*Requirement*. Restrict the output to the lines below starting at the one that contains "Given: Close the Travel" and ending at the one that contains "You are a computer-use agent. This", and restate them word for word, both ends included.

*Input for this task*.
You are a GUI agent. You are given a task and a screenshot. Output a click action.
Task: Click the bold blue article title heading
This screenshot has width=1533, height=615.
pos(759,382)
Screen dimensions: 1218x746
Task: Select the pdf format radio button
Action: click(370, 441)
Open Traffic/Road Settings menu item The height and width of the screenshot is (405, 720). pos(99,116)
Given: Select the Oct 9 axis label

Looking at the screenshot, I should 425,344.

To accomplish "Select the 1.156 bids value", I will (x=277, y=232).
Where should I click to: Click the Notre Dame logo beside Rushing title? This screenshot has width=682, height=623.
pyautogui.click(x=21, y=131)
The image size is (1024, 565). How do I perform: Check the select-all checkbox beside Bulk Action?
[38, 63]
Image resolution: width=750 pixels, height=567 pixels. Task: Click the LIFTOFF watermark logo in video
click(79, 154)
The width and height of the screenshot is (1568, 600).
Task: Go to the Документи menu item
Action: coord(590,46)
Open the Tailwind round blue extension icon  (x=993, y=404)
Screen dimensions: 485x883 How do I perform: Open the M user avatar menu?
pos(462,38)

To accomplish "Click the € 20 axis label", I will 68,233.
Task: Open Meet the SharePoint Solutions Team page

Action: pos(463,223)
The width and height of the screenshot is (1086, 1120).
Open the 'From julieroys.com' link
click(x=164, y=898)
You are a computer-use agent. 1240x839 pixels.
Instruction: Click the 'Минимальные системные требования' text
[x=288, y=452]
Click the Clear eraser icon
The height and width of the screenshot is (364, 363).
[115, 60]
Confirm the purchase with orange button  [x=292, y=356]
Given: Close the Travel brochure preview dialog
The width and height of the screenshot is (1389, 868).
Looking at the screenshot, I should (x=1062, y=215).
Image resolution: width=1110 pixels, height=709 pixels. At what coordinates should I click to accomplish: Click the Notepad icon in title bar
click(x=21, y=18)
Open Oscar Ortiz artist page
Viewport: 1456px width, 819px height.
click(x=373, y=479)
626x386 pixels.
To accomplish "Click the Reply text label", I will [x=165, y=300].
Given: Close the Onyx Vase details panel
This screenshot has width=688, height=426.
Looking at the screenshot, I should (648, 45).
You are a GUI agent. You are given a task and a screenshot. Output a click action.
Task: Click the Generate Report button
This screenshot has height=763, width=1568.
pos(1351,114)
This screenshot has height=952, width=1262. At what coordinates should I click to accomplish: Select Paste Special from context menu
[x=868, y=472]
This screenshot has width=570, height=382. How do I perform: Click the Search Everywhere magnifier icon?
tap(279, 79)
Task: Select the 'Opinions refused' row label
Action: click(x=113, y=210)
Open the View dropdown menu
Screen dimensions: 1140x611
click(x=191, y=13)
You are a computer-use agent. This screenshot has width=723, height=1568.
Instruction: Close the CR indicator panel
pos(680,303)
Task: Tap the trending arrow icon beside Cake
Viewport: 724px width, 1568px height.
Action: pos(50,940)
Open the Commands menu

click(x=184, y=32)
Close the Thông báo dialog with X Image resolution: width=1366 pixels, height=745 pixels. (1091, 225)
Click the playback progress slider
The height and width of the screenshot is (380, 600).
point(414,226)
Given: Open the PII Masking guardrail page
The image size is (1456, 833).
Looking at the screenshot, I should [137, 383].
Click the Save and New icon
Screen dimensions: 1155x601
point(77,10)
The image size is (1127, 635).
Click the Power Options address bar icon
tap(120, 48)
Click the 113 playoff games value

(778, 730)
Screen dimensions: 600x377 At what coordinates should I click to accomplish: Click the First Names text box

*Problem solution*.
Given: Close the Travel brochure preview dialog
The width and height of the screenshot is (1389, 868).
Looking at the screenshot, I should (x=1062, y=215).
Image resolution: width=1110 pixels, height=709 pixels. At what coordinates should I click to accomplish: Click the Notepad icon in title bar
click(x=21, y=18)
Open Oscar Ortiz artist page
Viewport: 1456px width, 819px height.
click(x=373, y=479)
626x386 pixels.
To accomplish "Click the Reply text label", I will [x=165, y=300].
Given: Close the Onyx Vase details panel
This screenshot has width=688, height=426.
Looking at the screenshot, I should (648, 45).
You are a GUI agent. You are given a task and a screenshot. Output a click action.
Task: Click the Generate Report button
This screenshot has height=763, width=1568.
pos(1351,114)
This screenshot has height=952, width=1262. At what coordinates should I click to accomplish: Select Paste Special from context menu
[x=868, y=472]
This screenshot has width=570, height=382. How do I perform: Click the Search Everywhere magnifier icon?
tap(279, 79)
Task: Select the 'Opinions refused' row label
Action: click(x=113, y=210)
Open the View dropdown menu
Screen dimensions: 1140x611
click(x=191, y=13)
You are a computer-use agent. This screenshot has width=723, height=1568.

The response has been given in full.